Need a Pick-Me-Up? Go Beat Up On Some Coworkers

Updated: Jul 25, 2019

It was a Thursday and it was looking like another late night at the office. You know those days when the to-do list seems to be growing faster than it’s shrinking? I was on my 12th consecutive one.

I’m generally a pretty happy guy, but my patience was wearing thin. With an inbox full of unread messages, some tight deadlines, and important meetings the following week, My coworkers started to notice I was a little more irritable than usual. One of them, Adam, came up to me, “what are you doing tonight? You look like you need to let off some steam.”

He wasn’t wrong. “Another late night I think,” I replied.

“Let’s get out of the office, go kick and punch some bags. I’ll let you have a crack at me,” he smiled. I admit, getting to a kickboxing class was the furthest thing from my mind with so much work to do, but after a bit of coaxing I reluctantly agreed.

We met at the gym at 6:15 to get in and warm up. I had never done Muay Thai, nor did I have much experience with combat sports other than some wrestling moves my dad had taught me in middle school and the occasional bout with my younger brothers. I was a bit intimidated, but excited at the prospect of being able to learn some moves I could use in my daily morning-dance-in-front-of-the-mirror routine.

Class started fast and kept getting faster. I wasn’t quite sure I would be able to keep up.

About two-thirds through, we were asked to go from 20 jabs with each arm down to 20 knuckle pushups as fast we could for as many sets as we could. After the 2nd set, I remember thinking my body was done. Then I looked over and saw Adam, sweating and panting as he started his 3rd set. “No way he’s beating me,” I thought to myself. I brushed my hesitation aside and refocused on finishing. I accelerated through the last set and finished right as time was ending.

We both stood up with hands on our hips, panting hard. I looked over at Adam, gave him a quick grin as I patted my chest. “Round 2?” He smiled back.

The class ended, both of us drenched in sweat with some newly acquired kickboxing combos. We had just gone to battle together, and somehow between those 2nd and 3rd sets we had forged a bond that went deeper than just coworkers and colleagues. Adam was now a friend.

Adam and I rock climbing after a long day’s work

Swolemates Are The Best Mates

I think back to that night often — I had gone from having a rough day to a great day just through exercise. I wanted to do more of that, and empower others to do the same.

It turns out, exercising with friends is one of the best forms of therapy there is. Not just physical therapy, but mental and emotional therapy as well.

Consider this study conducted by the University of New England College of Osteopathic Medicine. In the study 69 medical students were randomly placed into three groups.

The first group did a 30-minute group exercise program at least once week, together as a group.

The second group were solo exercisers that worked out on their own with up to two partners at least twice a week.

In the third group, students didn’t do any exercising other than walking or biking to where they needed to go.

Each student took a survey at the beginning and end of the study measuring three quality of life measures: mental, physical, and emotional health.

At the end of the study, the group who had exercised together had shown improvement in all three measures — mental health (12.6 percent), physical health (24.8 percent), and emotional health (26 percent). They also reported a 26.2 percent reduction in perceived stress levels.

The second group, the solo exercisers, did not show any statistical improvements in any of the measures except mental health.

The third group showed no statistical improvement in any areas at the end of the study.

In other words, the difference wasn’t the exercise, it was whether they were doing the exercise with someone else.
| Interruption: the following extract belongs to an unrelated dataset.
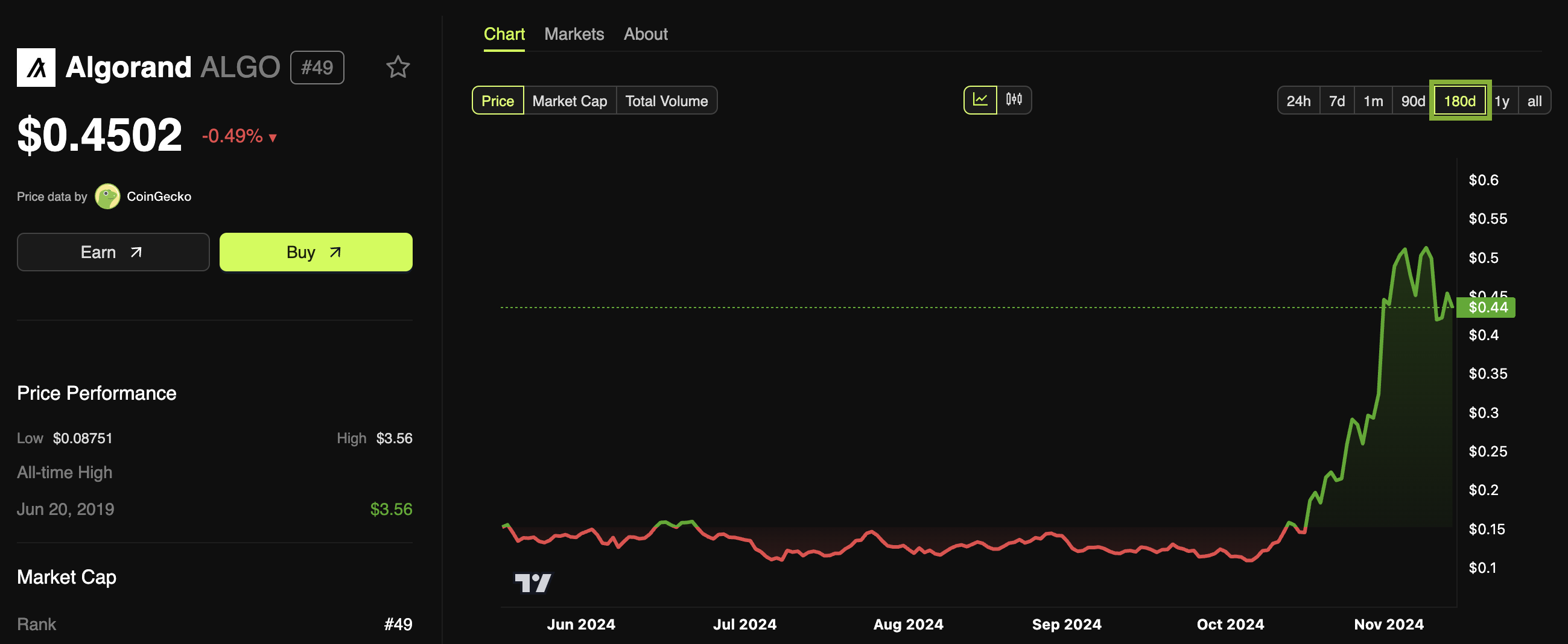
Task: Switch to line chart view icon
Action: pos(979,99)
We don’t talk about this enough in the fitness world. In a society ruled by screens, filled with gym selfies in tank tops and yoga pants, we’re missing out on one of the biggest benefits of exercise — the chance to bond with people. Real people, in real life.

The Screens are Taking Over

According to a study by the Nielsen Group done last year, the average US adult spends over 11 hours a day consuming media. You read that right… nearly half of our day as adults is spent gazing into a TV, playing on our phone, or shopping on the internet. Check out the Infographic below:

With screen time taking up more and more of our lives, our real-world relationships are suffering, badly.
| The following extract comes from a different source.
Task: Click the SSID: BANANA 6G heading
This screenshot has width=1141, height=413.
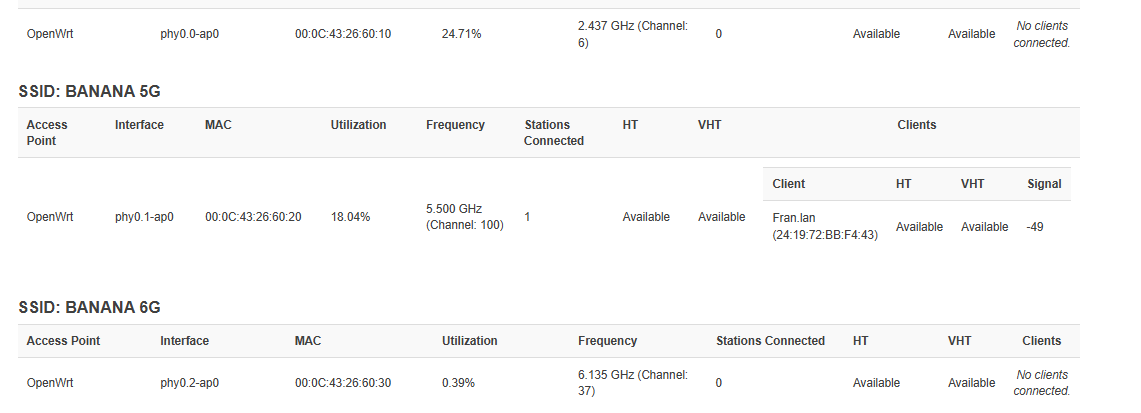Action: pos(90,307)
Many other studies have been done around group exercise, and the consensus is all the same — there’s something magical about it. It’s been linked to better social bonding, pain tolerance, and improved athletic performance. Group exercise has also been shown to improve endurance and workout intensity.

There’s something about moving and sweating together that forges stronger ties with those we exercise with, and helps us be happier and healthier people. In a time where the moments we share with people continue to diminish, I believe exercise and fitness can be the counterforce that brings us together and helps us connect again.

So what are you doing reading this article? Get out there and go beat up your coworker. I promise you’ll enjoy it.